Is just one breath of smoke enough to ruin your day? As soon as the person next to you lights up, the first thing to cross your mind is the unpleasant memory of your last clash with secondhand smoke and the runny nose, sneezing, and congestion that followed. For some, the reaction to cigarette smoke closely resembles an allergic reaction, which leads them to believe that they have “smoke allergies”.

There are a lot of “smoke allergy” myths that actually make it harder to properly treat your condition. This article will help you tell if determine whether you are affected by “smoke allergies” and what you can do to better protect yourself from the illnesses associated with smoke exposure.

#1 Myth: “Allergic to Smoke”

No one is really allergic to smoke. A large number of people insist that they are allergic to smoke created by cigarettes or cigars, but the truth is that they have having an allergy-like reaction due to other health conditions. Understanding exactly why you feel like you are having allergy attack when around a smoker is the key to understanding how to prevent future symptoms.

Why do I say that there is no such thing as a smoke allergy? Because technically smoke is not an allergen – but it is an irritant. This little difference explains why most people feel no relief when they take antihistamine allergy medicine after exposure to smoke. The key to avoiding the problems caused by cigarette smoke is determining what type of sensitivity you have and how best to treat it.
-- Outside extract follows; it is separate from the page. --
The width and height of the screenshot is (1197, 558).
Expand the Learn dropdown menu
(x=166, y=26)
Who is Prone to “Smoke Allergies”?

 

  • Children and Infants
  • Elderly Persons
  • People with allergy history (anyone with allergies, asthma, eczema, etc)
  • People exposed to heavy smoke for long periods of time

 

Sometimes people who are sensitive to tobacco smoke will also experience allergy-like symptoms when they encounter strong odors, perfumes, weather changes or temperature changes.

Symptoms of Cigarette Sensitivity

For some people, exposure to tobacco smoke can cause a list of symptoms:

 

  • Sneezing
  • Coughing
  • Watery, burning eyes
  • Runny nose
  • Post nasal drip
  • Congestion
  • Shortness of breath
  • Headache

 

These symptoms appear shortly after exposure to cigarette smoke and last for hours afterward. In addition to these symptoms, people who are in smoky environments on a daily basis are more likely to experience constant respiratory infections like sinusitis and bronchitis as well as the development of wheezing and asthma.
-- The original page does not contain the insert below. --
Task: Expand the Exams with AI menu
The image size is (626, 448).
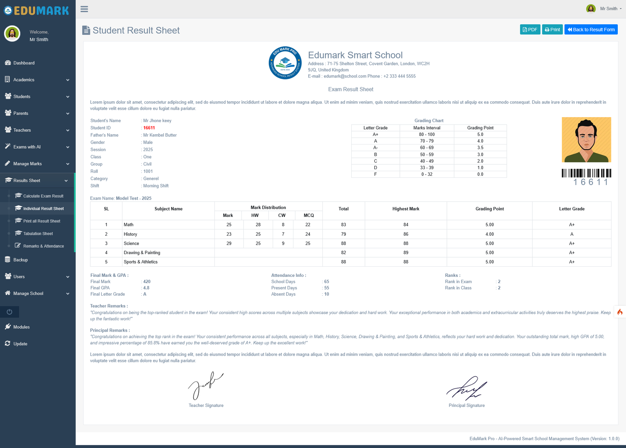Action: [x=37, y=147]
Tobacco Smoke Exposure weed vape pen

A lit cigarette is capable of releasing over 4,000 different chemicals into the air (80 of these are known or suspected carcinogens). Sometimes avoiding situations where people are smoking is almost impossible. Often a family member will smoke indoors, or a public place like a bar or restaurant will allow smoking. Depending on the severity of your reaction, just the smell of smoke on someone’s clothing or in a room where someone had smoked can cause irritation. So, even though avoidance of tobacco smoke is the best method to prevent “smoke allergies”, it may not be a practical solution.
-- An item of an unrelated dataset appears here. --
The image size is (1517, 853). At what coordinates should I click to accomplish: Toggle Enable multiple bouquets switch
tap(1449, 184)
Two Main Types of Smoke Sensitivity

The best way to treat your “allergy” to smoke is by first identifying what sort of sensitivity you are experiencing. There are two forms of smoke sensitivity:

 

  • Smoke Aggravating Underlying Allergies: your body is weakened by smoke and begins reacting to all the tiny bits of pollen, dust and dander that usually would not have been a problem.
  • Vasomotor Rhinitis: this is a condition that has the exact same symptoms as allergic rhinitis (or nasal allergies), but cannot be treated by antihistamine allergy medicine.

 

Smoke-Aggravated Allergies:

An allergen is a small particle that is made up of proteins that the body mistakes for a dangerous intruder like a virus or other germ. Smoke contains tiny tar ash particles (you can see these particles in the form of a white cloud created by burning tobacco). But tar ash particles are not the same as a true allergen because they are not protein based, but a form of carbon.